[Task prompt]
Only the lines below starting at the one containing "Open the Jackery power station image" and ending at the one containing "Given: Click the Software" belong in the answer, each copied exactly.

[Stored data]
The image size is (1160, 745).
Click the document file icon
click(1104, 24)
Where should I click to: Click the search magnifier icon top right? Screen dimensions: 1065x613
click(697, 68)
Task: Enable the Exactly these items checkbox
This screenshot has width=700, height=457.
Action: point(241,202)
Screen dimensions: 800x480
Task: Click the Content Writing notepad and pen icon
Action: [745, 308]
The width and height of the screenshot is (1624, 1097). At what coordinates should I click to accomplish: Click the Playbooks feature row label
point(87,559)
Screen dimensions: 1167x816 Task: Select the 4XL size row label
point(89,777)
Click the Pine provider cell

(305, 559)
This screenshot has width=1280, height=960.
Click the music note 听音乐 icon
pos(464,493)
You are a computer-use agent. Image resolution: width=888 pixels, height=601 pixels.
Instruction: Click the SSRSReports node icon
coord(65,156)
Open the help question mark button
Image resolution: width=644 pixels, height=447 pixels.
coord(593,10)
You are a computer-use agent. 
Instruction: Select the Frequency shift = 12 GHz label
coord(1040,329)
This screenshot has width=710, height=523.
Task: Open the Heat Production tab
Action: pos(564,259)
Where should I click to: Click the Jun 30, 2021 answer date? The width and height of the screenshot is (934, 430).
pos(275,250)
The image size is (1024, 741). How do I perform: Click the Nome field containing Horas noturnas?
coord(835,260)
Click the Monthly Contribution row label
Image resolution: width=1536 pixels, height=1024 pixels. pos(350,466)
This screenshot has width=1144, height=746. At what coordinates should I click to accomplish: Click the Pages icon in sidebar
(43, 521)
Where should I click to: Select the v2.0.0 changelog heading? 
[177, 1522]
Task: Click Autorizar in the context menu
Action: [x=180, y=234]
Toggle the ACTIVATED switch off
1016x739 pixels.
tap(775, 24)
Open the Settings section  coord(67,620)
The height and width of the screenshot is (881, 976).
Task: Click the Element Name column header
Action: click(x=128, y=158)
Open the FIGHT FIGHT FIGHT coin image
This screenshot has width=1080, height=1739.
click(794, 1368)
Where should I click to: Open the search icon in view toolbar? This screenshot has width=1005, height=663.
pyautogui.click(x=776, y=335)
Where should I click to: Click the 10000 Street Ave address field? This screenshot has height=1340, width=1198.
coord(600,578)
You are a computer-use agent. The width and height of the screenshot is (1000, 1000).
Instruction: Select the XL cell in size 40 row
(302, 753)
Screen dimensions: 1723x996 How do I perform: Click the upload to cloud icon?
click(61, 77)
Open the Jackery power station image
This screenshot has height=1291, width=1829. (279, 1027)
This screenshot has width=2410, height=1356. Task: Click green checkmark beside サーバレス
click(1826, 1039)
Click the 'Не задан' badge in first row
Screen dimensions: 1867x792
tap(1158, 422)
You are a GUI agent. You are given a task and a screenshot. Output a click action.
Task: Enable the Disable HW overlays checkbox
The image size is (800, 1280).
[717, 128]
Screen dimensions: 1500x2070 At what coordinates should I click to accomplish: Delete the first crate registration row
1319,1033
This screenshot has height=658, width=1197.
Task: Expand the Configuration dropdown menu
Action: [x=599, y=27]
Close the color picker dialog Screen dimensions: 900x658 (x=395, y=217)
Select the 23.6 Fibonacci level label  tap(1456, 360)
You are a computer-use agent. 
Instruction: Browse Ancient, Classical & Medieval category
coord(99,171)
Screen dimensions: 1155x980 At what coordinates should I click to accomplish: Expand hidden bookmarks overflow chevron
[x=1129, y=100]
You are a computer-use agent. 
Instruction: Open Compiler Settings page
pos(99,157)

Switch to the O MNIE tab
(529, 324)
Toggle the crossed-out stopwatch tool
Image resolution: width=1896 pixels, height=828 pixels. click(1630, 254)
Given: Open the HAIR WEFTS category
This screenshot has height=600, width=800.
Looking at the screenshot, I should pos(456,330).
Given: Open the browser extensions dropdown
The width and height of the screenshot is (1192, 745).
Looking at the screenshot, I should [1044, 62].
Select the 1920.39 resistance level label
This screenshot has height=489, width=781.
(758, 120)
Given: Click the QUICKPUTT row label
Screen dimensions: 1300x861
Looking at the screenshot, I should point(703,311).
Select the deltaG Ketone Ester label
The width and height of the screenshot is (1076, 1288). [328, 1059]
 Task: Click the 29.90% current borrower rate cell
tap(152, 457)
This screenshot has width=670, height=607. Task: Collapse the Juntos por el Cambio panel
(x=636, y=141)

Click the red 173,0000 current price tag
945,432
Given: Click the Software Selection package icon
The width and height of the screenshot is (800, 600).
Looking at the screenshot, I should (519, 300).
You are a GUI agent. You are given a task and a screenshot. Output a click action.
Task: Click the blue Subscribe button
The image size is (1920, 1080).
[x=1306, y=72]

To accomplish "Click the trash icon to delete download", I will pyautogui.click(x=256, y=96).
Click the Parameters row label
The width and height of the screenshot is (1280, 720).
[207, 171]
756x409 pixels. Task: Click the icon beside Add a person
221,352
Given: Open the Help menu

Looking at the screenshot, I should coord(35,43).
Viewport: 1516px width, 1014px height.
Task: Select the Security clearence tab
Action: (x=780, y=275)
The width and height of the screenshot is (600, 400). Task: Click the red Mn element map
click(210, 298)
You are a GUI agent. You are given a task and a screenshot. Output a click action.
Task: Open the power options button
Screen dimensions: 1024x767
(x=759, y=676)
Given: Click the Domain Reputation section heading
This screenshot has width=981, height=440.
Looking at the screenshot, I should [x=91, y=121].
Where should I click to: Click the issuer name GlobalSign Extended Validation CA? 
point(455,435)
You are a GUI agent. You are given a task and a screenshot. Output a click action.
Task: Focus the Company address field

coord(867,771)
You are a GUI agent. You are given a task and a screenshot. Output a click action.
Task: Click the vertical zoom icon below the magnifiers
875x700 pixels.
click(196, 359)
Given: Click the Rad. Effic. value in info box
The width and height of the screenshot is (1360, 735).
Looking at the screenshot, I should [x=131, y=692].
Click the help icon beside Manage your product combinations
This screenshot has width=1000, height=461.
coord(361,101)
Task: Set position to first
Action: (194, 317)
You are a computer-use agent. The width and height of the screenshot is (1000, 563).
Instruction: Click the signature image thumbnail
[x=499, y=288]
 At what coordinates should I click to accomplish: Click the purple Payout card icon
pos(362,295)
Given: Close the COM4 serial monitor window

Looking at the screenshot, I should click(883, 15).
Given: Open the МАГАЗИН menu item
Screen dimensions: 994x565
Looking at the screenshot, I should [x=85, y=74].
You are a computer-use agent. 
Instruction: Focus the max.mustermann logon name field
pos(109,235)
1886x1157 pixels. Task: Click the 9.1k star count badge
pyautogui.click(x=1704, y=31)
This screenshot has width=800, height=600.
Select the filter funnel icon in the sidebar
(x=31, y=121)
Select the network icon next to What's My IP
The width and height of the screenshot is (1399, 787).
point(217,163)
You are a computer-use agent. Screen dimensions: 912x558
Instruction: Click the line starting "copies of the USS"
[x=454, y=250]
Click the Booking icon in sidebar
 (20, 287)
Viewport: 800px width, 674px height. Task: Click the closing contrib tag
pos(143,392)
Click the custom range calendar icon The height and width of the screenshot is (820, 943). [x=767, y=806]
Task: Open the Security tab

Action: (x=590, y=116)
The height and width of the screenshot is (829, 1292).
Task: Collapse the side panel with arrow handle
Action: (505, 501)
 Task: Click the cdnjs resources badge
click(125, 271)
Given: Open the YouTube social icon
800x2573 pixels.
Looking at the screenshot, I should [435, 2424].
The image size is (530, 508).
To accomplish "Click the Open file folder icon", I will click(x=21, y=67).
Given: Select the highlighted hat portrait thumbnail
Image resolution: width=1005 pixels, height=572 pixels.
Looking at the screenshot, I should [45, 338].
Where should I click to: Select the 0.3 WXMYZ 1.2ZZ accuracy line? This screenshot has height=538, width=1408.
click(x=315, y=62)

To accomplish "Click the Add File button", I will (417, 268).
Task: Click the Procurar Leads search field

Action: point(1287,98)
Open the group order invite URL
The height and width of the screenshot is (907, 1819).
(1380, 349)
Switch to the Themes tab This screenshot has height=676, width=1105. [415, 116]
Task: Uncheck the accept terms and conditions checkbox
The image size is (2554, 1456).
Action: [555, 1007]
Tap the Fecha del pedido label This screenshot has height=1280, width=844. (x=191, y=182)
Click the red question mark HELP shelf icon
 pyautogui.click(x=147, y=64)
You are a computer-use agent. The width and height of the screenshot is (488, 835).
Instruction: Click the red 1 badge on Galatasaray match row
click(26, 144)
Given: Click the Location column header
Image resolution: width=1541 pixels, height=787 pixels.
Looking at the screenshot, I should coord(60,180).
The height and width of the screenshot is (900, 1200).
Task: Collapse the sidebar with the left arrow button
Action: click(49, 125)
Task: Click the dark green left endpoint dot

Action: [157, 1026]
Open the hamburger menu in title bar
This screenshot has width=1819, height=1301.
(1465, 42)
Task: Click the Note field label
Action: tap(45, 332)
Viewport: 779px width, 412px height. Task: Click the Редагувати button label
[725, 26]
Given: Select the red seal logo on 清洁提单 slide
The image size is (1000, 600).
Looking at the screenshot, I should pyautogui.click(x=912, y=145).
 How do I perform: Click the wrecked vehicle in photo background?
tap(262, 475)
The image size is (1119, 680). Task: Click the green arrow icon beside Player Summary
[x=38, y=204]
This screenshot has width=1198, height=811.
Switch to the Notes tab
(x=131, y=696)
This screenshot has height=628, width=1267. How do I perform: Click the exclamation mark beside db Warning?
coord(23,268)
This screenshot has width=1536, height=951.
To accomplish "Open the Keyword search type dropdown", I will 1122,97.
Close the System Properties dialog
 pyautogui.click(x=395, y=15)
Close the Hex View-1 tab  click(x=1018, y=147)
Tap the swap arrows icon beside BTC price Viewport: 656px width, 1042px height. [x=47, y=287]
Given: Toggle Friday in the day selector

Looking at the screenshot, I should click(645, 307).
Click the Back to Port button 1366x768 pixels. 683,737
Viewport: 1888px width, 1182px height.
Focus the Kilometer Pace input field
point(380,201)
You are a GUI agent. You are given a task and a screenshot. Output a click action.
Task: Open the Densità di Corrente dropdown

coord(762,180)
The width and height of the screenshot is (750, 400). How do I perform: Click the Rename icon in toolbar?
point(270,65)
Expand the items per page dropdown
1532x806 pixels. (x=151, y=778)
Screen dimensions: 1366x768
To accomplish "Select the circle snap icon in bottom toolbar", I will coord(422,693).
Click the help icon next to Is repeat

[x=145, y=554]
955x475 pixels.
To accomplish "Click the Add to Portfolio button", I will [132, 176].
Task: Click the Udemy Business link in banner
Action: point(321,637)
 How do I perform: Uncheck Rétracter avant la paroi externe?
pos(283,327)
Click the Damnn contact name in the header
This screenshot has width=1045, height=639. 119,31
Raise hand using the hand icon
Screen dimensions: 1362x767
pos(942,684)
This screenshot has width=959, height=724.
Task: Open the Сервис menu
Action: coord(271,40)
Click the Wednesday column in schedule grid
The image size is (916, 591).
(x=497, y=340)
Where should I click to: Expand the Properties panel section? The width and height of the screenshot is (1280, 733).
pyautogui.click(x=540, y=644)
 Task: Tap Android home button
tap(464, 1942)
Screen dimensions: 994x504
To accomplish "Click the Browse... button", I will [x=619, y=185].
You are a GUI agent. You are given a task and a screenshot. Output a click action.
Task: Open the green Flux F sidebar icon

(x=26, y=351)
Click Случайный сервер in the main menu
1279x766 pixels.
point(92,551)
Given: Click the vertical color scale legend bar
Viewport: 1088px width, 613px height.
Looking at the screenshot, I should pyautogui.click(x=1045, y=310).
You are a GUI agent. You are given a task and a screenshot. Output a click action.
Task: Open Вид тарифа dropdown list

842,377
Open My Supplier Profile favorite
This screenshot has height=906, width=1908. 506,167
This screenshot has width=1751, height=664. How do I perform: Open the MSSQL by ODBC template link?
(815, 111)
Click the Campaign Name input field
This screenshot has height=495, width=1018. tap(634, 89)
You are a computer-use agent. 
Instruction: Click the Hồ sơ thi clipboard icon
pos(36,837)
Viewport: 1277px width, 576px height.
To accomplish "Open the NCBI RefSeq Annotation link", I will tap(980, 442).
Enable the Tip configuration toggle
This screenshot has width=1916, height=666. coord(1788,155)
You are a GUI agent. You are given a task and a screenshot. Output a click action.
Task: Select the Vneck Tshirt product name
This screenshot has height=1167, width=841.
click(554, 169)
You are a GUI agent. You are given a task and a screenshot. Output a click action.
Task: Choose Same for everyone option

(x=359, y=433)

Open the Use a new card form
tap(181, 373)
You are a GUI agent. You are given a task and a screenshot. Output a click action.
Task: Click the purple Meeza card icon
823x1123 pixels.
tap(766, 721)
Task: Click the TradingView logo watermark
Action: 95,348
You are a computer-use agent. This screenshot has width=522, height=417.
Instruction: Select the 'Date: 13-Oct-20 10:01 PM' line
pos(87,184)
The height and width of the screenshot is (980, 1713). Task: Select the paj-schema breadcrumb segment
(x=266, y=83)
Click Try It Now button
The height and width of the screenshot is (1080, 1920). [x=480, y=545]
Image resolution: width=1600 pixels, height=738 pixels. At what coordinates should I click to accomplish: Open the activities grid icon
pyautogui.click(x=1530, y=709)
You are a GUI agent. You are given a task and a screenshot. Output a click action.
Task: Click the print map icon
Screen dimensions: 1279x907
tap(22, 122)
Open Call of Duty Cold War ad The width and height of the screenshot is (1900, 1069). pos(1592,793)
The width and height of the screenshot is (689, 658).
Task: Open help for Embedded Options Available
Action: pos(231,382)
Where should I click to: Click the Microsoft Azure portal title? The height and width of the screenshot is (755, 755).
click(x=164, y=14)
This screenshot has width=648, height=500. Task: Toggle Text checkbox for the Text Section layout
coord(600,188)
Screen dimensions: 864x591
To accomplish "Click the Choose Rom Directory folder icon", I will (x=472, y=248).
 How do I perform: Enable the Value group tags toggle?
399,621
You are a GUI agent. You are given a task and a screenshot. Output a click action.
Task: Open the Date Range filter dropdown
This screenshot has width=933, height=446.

[Response to the task]
Open the Jackery power station image
This screenshot has height=1291, width=1829. (279, 1027)
This screenshot has width=2410, height=1356. Task: Click green checkmark beside サーバレス
click(1826, 1039)
Click the 'Не задан' badge in first row
Screen dimensions: 1867x792
tap(1158, 422)
You are a GUI agent. You are given a task and a screenshot. Output a click action.
Task: Enable the Disable HW overlays checkbox
The image size is (800, 1280).
[717, 128]
Screen dimensions: 1500x2070 At what coordinates should I click to accomplish: Delete the first crate registration row
1319,1033
This screenshot has height=658, width=1197.
Task: Expand the Configuration dropdown menu
Action: [x=599, y=27]
Close the color picker dialog Screen dimensions: 900x658 (x=395, y=217)
Select the 23.6 Fibonacci level label  tap(1456, 360)
You are a computer-use agent. 
Instruction: Browse Ancient, Classical & Medieval category
coord(99,171)
Screen dimensions: 1155x980 At what coordinates should I click to accomplish: Expand hidden bookmarks overflow chevron
[x=1129, y=100]
You are a computer-use agent. 
Instruction: Open Compiler Settings page
pos(99,157)

Switch to the O MNIE tab
(529, 324)
Toggle the crossed-out stopwatch tool
Image resolution: width=1896 pixels, height=828 pixels. click(1630, 254)
Given: Open the HAIR WEFTS category
This screenshot has height=600, width=800.
Looking at the screenshot, I should pos(456,330).
Given: Open the browser extensions dropdown
The width and height of the screenshot is (1192, 745).
Looking at the screenshot, I should [1044, 62].
Select the 1920.39 resistance level label
This screenshot has height=489, width=781.
(758, 120)
Given: Click the QUICKPUTT row label
Screen dimensions: 1300x861
Looking at the screenshot, I should point(703,311).
Select the deltaG Ketone Ester label
The width and height of the screenshot is (1076, 1288). [328, 1059]
 Task: Click the 29.90% current borrower rate cell
tap(152, 457)
This screenshot has width=670, height=607. Task: Collapse the Juntos por el Cambio panel
(x=636, y=141)

Click the red 173,0000 current price tag
945,432
Given: Click the Software Selection package icon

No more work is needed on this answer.